[Smt-talk] Gravity (Was: Car names)

Nicolas Meeùs nicolas.meeus at paris-sorbonne.fr
Thu Aug 2 00:23:37 PDT 2012

Le 1/08/2012 23:21, Thomas Noll a écrit :
>> The fact is that a sharpward series of fifths in Pythagorean 
>> intonation does raise in pitch, by one Pythagorean comma after twelve 
>> steps.
> That's a sophisticated perspective. With the same line of argument one 
> could say that five sharpward fifths lower the pitch by a semitone, 
> and that seven sharpward fifths raise it by an augmented prime. But 
> the pitch height direction of those "commata" is not directly 
> concerned with the pitch height directions of the scale steps 
> themselves. It only measures their difference. My concern about 
> directionality is more elementary.
My view has to do with enharmonic equivalence. What you describe would 
presuppose diatonic semitone (limma) equivalence (five fifths) or 
chromatic semitone (apotome) equivalence (seven fifths). I have some 
sympathy for this view, as these two limits are those of the pentatonic 
and the diatonic scales. It makes sense if one considers a full, 
unlimited and non hierarchized cycle of fifths. But the medieval cycle 
of fifths was highly hierarchized, with seven main degrees and five (or 
twice five) secundary ones belonging to musica ficta. My own reading of 
Handschin always was that he was fully aware of this hierarchy, which 
resulted in each degree having its own, unique character – at the level 
of the system itself and independently of any particular mode.
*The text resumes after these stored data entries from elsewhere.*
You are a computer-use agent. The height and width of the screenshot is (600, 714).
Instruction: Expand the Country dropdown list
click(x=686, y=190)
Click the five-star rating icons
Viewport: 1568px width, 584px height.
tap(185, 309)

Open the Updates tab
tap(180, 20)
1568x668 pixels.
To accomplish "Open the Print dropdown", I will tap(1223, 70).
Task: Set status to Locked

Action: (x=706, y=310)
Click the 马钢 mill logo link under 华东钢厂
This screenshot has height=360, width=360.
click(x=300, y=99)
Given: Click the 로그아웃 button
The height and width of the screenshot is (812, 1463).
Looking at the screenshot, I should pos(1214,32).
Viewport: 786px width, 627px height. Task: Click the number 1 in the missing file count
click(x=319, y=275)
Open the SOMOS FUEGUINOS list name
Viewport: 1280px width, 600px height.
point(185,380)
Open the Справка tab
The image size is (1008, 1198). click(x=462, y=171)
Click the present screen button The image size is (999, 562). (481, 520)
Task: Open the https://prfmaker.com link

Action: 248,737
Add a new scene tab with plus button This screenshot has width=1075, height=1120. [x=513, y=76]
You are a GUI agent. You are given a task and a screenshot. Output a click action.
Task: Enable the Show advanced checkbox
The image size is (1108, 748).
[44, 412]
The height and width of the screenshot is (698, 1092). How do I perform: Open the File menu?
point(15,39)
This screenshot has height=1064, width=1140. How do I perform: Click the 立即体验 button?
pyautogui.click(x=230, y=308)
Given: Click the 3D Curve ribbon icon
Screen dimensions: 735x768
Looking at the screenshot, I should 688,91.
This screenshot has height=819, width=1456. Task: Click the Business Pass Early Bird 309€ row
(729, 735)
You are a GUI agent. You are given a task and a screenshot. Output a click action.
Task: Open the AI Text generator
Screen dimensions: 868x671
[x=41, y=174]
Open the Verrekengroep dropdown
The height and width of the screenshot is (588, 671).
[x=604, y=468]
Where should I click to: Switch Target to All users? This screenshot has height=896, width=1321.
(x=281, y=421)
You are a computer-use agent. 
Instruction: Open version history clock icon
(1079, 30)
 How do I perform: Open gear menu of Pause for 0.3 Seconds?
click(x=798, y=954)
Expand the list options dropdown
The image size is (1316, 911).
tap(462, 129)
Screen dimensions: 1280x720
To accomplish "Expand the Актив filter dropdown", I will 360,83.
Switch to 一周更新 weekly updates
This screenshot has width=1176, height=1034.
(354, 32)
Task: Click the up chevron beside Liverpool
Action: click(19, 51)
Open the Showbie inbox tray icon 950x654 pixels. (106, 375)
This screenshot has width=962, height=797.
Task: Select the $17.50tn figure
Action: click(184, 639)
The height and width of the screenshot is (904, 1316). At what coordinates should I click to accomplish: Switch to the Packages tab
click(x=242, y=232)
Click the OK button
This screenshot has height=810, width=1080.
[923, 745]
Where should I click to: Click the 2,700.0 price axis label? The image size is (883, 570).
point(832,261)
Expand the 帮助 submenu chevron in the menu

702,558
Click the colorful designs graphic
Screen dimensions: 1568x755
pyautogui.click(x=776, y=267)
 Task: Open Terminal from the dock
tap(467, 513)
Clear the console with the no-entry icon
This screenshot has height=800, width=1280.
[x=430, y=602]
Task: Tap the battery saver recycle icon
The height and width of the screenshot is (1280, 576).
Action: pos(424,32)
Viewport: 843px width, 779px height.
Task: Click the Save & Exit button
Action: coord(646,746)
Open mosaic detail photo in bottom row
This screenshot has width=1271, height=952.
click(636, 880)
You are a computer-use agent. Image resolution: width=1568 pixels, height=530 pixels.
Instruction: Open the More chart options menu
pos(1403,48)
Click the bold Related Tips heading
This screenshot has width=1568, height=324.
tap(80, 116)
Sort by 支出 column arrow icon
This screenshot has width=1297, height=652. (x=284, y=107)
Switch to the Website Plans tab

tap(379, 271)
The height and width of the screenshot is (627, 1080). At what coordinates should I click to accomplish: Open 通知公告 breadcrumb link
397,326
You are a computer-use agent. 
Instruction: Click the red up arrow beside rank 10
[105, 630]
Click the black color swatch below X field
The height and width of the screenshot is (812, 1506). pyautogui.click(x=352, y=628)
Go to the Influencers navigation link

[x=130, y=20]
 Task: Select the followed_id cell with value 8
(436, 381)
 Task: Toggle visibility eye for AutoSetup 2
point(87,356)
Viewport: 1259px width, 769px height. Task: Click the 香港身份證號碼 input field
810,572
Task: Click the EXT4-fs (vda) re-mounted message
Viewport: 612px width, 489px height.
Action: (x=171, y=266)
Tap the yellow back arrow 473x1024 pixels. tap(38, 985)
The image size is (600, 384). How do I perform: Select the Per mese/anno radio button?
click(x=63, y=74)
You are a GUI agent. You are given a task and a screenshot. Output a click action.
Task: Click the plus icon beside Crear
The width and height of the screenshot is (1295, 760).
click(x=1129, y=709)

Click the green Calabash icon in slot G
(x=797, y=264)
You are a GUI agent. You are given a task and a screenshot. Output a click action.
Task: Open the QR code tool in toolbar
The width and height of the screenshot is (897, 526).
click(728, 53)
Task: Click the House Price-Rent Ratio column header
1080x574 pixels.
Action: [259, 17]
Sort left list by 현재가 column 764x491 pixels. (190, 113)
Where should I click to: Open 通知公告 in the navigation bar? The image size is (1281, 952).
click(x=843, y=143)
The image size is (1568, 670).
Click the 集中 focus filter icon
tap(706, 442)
     My own view is that we lost this hierarchized reading of the 
system. To us, hierarchies belong to modes or keys exclusively, not to 
the overarching system. And I believe that this overarching hierarchy is 
what may best define modality at large (by which I mean, the modality of 
all modal music in the world, that which Harold Powers said is not 
real). What I mean is, for instance, that the mode of _mi_ owes its 
characteristics, in any culture, from the character of the _mi_ (a weak 
note) in the system. This belief originated in my former reading of *Der 
Toncharacter* – which I admit it is time that I should reread.
>>     In short, a mode is not a scale.
> A mode relates the perfect fifth and perfect fourth to a species of 
> the fifth and a species of the fourth. It further relates the perfect 
> octave to the concatenations of the species of the fifth and the 
> fourth. In the dorian mode, for example, the species of the fourth is 
> Y = TST (Tone, Semitone, Tone) and the species of the fifth is X = 
> TSTT, wherein the species of the fourth is a prefix, i.e. X = YT, with 
> T playing the role the major step as well as the role of the diazeuxis.
This is a late conception, that of Hermannus Contractus and, more 
generally, of the St. Emmeran monastery in the later part of the 11th 
century. As you say, the fifth really is a fourth+diazeuxis. The novel 
idea of St. Emmeran is that the octave species can place the diazeuxis 
anywhere in the species of fifth (and therefore also of the fourth). But 
this conception nevertheless originates in a tetrachordal one that, 
again, organizes the hierarchy of the system, not of the individual 
scales. Indeed, there is only one model of the tetrachord which defines 
the system ever since Hucbald first described it c900. The novel idea of 
St. Emmeran is that the tetrachord is degraded into the Dorian (i.e. 
first species) fourth.
> The point where I might be making too much of Jacques Handschin's 
> ideas is the construction of a "species of the major step" T = Y^(-1) 
> X and a "species of the minor step" S = T^(-1)YT^(-1) = 
> X^(-1)YYX^(-1)Y. Handschin doesn't deliberately distinguish between an 
> ascending fifth and a descending fourth. These concepts seem to be 
> algebraically motivated neologisms. But is this historically true? 
> Schenker's "ausgeworfener Grundton" is quite close to that 
> construction and maybe other theorists have also considered the five 
> species of the semitone?
One should never mix logic and history. The cycle of fifths makes 
logical sense; but it would be definitively wrong to believe (as some 
did) that the history of music developed along this cycle. There is an 
algebraic logic that very much nourishes our theories, but which did not 
play the same role in former times. The medieval logic was one of 
analogy ("there are seven degrees in the scale _because_ there are seven 
days in the week"), one which we hardly understand any more.